When we discussed Mr. P before, we talked, rather blithely, about being able to build up a tally of the number of voters of particular types residing in each constituency. Those types depend on the particular model that we use, but for modelling vote choice, we might want to build a tally of all voters of (1) a particular gender, belonging to (2) a particular age-group, in (3) either rented or owned accommodation, working in (4) either the private or the public sector; who are (5) married or single; and who have a (6) particular type of education, and (7) a particular type of social grade (AB, C1, C2, or DE).
That’s quite detailed information. For eminently sensible reasons, the census authorities do not generally release such detailed information at the constituency level. You can get some cross-tabs (ideally from Nomisweb) — you can find out, say, the number of people with a particular educational attainment for each gender and age-group. And you can get oodles and oodles of univariate statistics — raw counts of people according to type of housing tenure; raw counts of people according to type of employment, that kind of thing. But any information which is sufficiently detailed for our post-stratification stage is also going to be sufficiently detailed to risk compromising the anonymity of the census.
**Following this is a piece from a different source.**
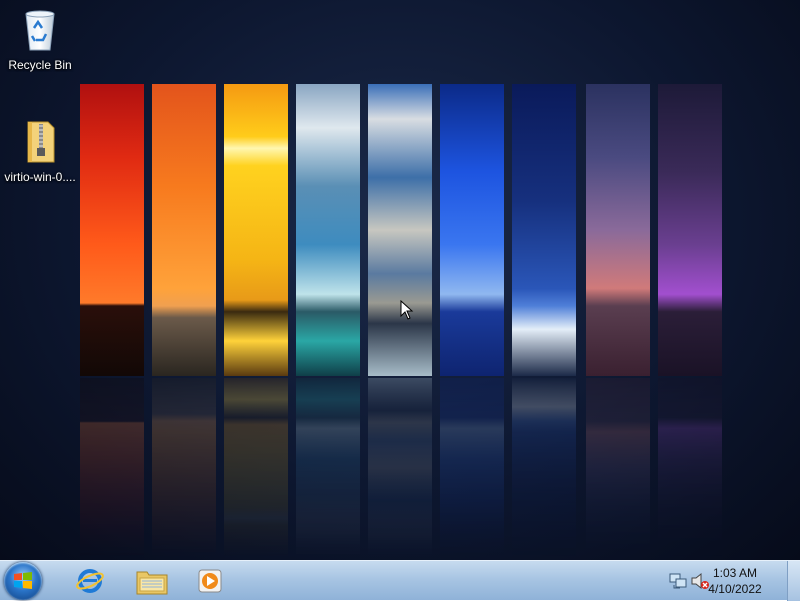 The width and height of the screenshot is (800, 601). What do you see at coordinates (41, 142) in the screenshot?
I see `zip-folder-icon` at bounding box center [41, 142].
So in order to get the detailed breakdowns by constituency that we need, we need to rely on some special census data release — the Sample of Anonymised Records. This is a sample of records from the census, with information on all of the questions that the census asks about. It’s been anonymised in clever ways — some of the data has had some random noise added to it, not enough to ruin anyone’s results, but enough to prevent jigsaw identification.
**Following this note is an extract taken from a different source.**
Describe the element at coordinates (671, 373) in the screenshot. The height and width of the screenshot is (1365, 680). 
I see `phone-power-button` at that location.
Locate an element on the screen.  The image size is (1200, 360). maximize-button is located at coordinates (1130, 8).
Using this sample — which, at one hundred thousand records, is a pretty huge sample by anyone’s reckoning — we can get information on the relationship between the different variables which feature in our voter types. We can see that, say, people working in the public sector tend to be slightly more likely to have a university degree than people working in the private sector. So we can create a table for the whole country, with all the information we need about the relationships between these variables.
In order to turn that information into information at the level of the constituency, we do something called `raking’, also known by its Sunday name of `iterative proportional fitting’. We start by assuming that everyone in the constituency has the same probability of landing up in any one of our types, and we gradually chip bits of, and shape this table, until it starts looking more like the relationships we know are there (i.e., the Sample of Anonymised Records). It’s a bit like taking a block of marble and chipping bits off until a beautiful sculpture comes forth.
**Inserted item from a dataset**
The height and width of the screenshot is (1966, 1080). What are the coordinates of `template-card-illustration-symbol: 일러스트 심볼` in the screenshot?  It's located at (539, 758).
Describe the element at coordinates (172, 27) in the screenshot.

This raking procedure manages to recover information quite well — we know that it works well at recovering information in the limited cases where the census cross-tabs are available for two or three variables. It means that we can answer quite detailed questions.
If, inspired by the Beyonce song, we wished to identify all the single ladies (all the single ladies) in a particular age-group, in a particular constituency of the UK, we could do (and in fact you’ll see that map plotted below: click to embiggen).
Or, conversely, if we wanted to identify the constituencies with the lowest number of males in employment, we could do that to — though perhaps ignoring some obvious problems.
All this is going to be very useful — indeed, essential — for our post-stratification stage.